There will be countless hugs and handshakes before the game, which will be its own distraction. I suppose Stafford didn’t need one more from me.

It’s OK, though it’s a shame. I’ve been critical of Stafford at times over his career, but I never got the chance to really sit down with him and get his side of things. I never got to ask him about all the good stuff he did for his teammates and the community. As more time passes, Stafford’s time in Detroit will look more and more like a wasteland of abject failure with a 5,000-yard season and touchdown passes to Calvin Johnson sprinkled in.

In Detroit, we all know it was more than that. A lot more. Maybe in time, and especially if he finds sustained success in L.A., Stafford won’t mind telling the other side of his story in Detroit. The good and the bad.
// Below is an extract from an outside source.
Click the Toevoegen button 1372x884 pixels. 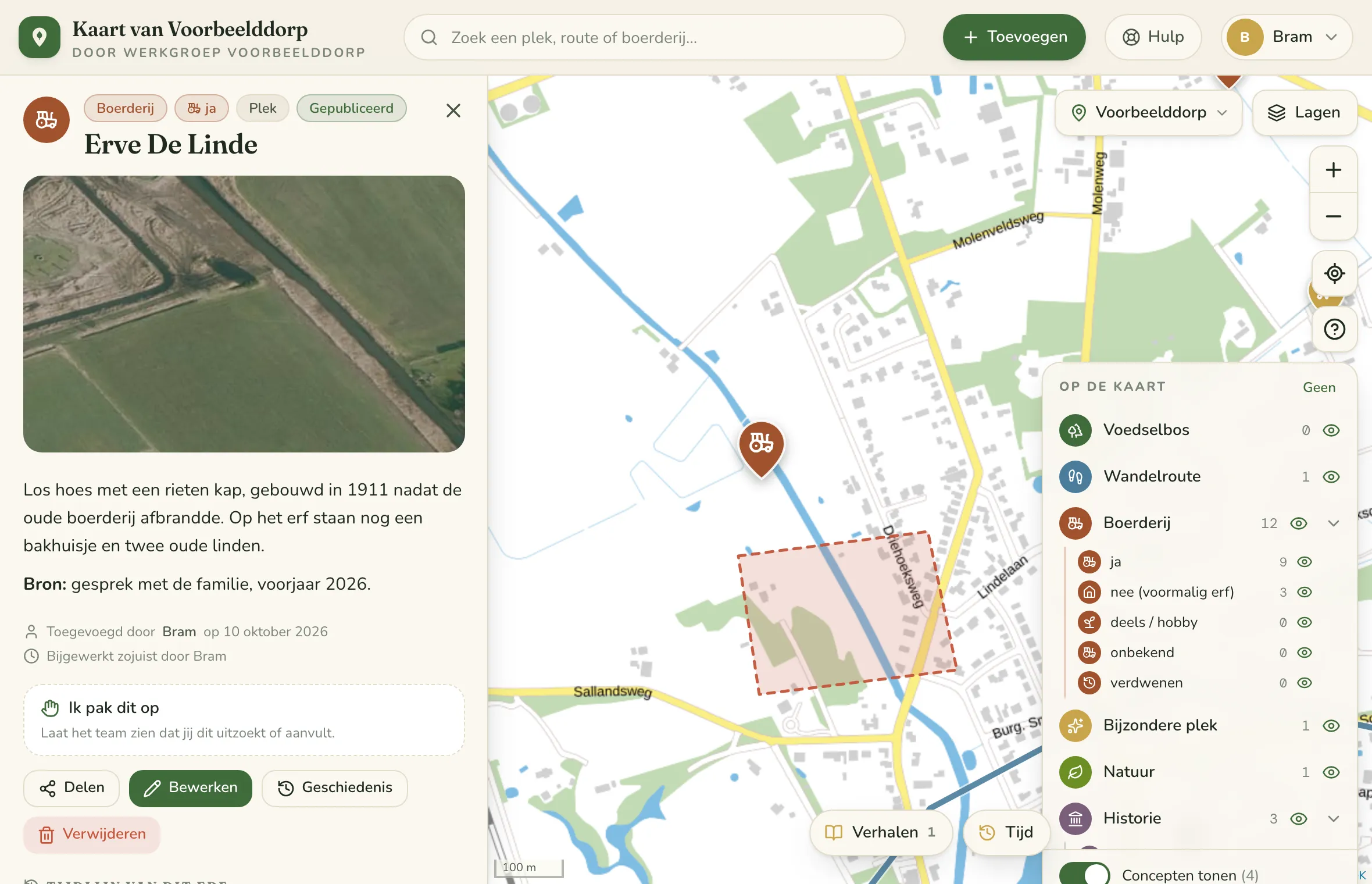(1014, 37)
In the NFL, 12 years in one city is a lifetime. Because of that, Stafford will never be forgotten in Detroit. His story as a Lion deserves to be told thoroughly and, to be honest, it would be more than a courtesy to every Lions fan who supported Stafford. It’s a right they have earned.

[ Mitch Albom: Matthew Stafford’s last Lions interview: How hard it was for him to say goodbye ]

Contact Carlos Monarrez at cmonarrez@freepress.com and follow him on Twitter @cmonarrez.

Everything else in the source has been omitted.